Your assignment: Could you set down exactly the lines of the data below, starting at the one that holds "Select the equalizer sliders tab icon" and ending at the one that holds "The height and width of the screenshot is (683, 1024).", both included, and only those?

Collected data entries
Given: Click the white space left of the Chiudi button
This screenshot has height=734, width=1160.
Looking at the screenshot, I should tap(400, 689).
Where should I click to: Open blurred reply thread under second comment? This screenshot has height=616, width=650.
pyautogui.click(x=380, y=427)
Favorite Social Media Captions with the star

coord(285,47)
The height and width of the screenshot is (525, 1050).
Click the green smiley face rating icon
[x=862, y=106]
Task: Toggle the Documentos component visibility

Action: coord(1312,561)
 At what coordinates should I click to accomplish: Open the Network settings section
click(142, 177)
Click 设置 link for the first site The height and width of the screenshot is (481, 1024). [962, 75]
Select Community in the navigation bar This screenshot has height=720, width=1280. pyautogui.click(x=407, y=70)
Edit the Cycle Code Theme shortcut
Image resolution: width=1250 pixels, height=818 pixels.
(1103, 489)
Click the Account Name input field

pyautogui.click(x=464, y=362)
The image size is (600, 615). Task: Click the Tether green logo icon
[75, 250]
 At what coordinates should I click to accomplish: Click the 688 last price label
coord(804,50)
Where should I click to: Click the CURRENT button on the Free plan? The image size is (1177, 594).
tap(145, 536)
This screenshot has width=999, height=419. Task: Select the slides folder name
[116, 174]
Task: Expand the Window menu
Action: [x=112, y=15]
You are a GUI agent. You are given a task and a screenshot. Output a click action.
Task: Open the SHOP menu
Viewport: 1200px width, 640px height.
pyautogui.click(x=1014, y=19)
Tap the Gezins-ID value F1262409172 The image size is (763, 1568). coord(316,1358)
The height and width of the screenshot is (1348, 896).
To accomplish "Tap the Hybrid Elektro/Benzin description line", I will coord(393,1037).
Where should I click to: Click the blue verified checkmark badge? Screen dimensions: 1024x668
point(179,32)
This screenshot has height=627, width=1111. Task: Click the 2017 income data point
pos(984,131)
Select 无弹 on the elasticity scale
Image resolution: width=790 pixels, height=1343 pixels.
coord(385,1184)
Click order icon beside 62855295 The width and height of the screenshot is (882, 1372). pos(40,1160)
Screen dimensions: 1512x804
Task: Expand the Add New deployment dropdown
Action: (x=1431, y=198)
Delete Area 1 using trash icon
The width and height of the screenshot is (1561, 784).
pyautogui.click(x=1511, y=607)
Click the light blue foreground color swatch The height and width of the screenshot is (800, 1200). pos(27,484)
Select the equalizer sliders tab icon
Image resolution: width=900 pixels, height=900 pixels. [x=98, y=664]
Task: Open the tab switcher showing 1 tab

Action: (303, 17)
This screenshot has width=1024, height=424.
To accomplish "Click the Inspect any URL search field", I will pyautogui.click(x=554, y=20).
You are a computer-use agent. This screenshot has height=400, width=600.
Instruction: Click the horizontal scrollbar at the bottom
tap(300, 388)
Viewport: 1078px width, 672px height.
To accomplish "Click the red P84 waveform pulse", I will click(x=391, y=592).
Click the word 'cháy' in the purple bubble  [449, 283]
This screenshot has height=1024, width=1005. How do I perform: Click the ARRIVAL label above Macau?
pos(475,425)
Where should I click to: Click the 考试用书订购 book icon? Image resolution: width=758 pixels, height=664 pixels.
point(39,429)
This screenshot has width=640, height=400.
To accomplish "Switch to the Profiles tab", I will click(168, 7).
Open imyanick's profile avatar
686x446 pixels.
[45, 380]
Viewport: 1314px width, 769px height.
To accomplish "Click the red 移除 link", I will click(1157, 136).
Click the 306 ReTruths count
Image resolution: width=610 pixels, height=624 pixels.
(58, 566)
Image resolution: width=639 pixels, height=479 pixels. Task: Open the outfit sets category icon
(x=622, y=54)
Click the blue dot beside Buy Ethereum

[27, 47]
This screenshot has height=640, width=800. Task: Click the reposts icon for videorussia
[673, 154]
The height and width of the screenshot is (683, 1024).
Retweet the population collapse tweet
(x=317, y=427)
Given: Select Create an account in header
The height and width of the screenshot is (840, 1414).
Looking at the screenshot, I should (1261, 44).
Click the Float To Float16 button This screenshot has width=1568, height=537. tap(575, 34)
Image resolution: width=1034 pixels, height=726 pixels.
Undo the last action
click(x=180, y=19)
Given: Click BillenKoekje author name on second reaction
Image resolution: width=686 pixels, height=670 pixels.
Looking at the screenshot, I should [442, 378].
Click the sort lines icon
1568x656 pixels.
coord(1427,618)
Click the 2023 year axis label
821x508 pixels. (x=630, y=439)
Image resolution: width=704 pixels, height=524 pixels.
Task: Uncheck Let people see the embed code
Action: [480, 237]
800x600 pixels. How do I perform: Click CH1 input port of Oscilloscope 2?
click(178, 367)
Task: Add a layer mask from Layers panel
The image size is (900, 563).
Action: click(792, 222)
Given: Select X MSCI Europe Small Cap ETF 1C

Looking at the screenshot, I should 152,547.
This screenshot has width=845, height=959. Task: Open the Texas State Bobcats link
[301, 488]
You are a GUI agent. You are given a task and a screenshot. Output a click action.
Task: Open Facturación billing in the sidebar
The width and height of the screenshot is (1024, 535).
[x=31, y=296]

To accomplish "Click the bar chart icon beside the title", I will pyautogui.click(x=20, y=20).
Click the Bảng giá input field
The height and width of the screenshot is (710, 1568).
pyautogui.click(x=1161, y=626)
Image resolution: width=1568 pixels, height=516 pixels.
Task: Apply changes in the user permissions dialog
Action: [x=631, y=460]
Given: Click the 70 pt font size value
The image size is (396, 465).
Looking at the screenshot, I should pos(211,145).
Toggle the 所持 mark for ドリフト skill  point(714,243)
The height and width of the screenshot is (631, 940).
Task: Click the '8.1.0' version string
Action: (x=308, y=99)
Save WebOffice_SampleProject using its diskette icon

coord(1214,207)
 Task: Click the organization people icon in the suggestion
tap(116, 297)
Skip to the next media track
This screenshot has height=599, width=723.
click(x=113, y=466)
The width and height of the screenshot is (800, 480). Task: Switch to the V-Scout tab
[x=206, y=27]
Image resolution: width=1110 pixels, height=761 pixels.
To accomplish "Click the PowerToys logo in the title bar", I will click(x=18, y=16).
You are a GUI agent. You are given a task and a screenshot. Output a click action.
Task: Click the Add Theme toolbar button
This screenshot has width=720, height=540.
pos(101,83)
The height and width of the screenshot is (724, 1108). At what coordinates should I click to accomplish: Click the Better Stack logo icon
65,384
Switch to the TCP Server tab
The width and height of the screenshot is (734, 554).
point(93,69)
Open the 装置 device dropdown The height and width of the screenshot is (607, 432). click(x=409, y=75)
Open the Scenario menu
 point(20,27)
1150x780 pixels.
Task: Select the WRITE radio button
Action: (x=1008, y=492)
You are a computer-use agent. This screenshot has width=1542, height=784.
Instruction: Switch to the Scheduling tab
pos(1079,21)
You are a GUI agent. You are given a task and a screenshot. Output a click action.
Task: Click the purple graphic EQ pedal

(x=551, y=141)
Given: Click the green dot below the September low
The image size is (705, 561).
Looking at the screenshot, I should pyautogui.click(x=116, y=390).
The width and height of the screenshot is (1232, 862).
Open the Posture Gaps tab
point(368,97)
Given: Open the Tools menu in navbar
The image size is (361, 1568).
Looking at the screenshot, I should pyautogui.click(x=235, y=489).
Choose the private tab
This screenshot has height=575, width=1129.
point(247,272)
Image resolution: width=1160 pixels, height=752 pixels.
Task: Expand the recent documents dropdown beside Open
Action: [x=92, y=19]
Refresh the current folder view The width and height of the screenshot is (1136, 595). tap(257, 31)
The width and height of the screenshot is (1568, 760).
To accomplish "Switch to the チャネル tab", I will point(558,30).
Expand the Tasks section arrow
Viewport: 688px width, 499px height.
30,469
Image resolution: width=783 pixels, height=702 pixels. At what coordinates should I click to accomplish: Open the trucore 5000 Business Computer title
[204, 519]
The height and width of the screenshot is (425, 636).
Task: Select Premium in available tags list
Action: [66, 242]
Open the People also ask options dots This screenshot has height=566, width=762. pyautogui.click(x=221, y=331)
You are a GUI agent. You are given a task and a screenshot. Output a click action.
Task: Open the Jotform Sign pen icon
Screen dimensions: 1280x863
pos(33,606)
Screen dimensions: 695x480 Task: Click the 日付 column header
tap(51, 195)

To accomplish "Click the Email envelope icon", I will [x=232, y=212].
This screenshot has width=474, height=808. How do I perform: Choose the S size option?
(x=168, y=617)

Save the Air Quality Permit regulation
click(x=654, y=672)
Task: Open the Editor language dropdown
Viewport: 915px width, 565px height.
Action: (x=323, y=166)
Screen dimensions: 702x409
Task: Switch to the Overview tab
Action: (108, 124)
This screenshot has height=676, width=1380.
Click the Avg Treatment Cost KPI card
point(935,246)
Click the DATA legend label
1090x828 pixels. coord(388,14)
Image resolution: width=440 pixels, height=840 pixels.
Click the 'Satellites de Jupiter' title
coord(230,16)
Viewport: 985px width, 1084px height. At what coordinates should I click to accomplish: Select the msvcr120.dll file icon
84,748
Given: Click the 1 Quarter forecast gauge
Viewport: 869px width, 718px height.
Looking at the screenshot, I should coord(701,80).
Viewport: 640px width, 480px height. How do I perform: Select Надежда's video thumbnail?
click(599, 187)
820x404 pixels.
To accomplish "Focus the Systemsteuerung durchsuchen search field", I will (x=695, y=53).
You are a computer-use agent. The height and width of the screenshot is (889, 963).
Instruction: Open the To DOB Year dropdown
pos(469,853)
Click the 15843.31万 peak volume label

Answer section:
Select the equalizer sliders tab icon
Image resolution: width=900 pixels, height=900 pixels. [x=98, y=664]
Task: Open the tab switcher showing 1 tab

Action: (303, 17)
This screenshot has width=1024, height=424.
To accomplish "Click the Inspect any URL search field", I will pyautogui.click(x=554, y=20).
You are a computer-use agent. This screenshot has height=400, width=600.
Instruction: Click the horizontal scrollbar at the bottom
tap(300, 388)
Viewport: 1078px width, 672px height.
To accomplish "Click the red P84 waveform pulse", I will click(x=391, y=592).
Click the word 'cháy' in the purple bubble  [449, 283]
This screenshot has height=1024, width=1005. How do I perform: Click the ARRIVAL label above Macau?
pos(475,425)
Where should I click to: Click the 考试用书订购 book icon? Image resolution: width=758 pixels, height=664 pixels.
point(39,429)
This screenshot has width=640, height=400.
To accomplish "Switch to the Profiles tab", I will click(168, 7).
Open imyanick's profile avatar
686x446 pixels.
[45, 380]
Viewport: 1314px width, 769px height.
To accomplish "Click the red 移除 link", I will click(1157, 136).
Click the 306 ReTruths count
Image resolution: width=610 pixels, height=624 pixels.
(58, 566)
Image resolution: width=639 pixels, height=479 pixels. Task: Open the outfit sets category icon
(x=622, y=54)
Click the blue dot beside Buy Ethereum

[27, 47]
This screenshot has height=640, width=800. Task: Click the reposts icon for videorussia
[673, 154]
The height and width of the screenshot is (683, 1024).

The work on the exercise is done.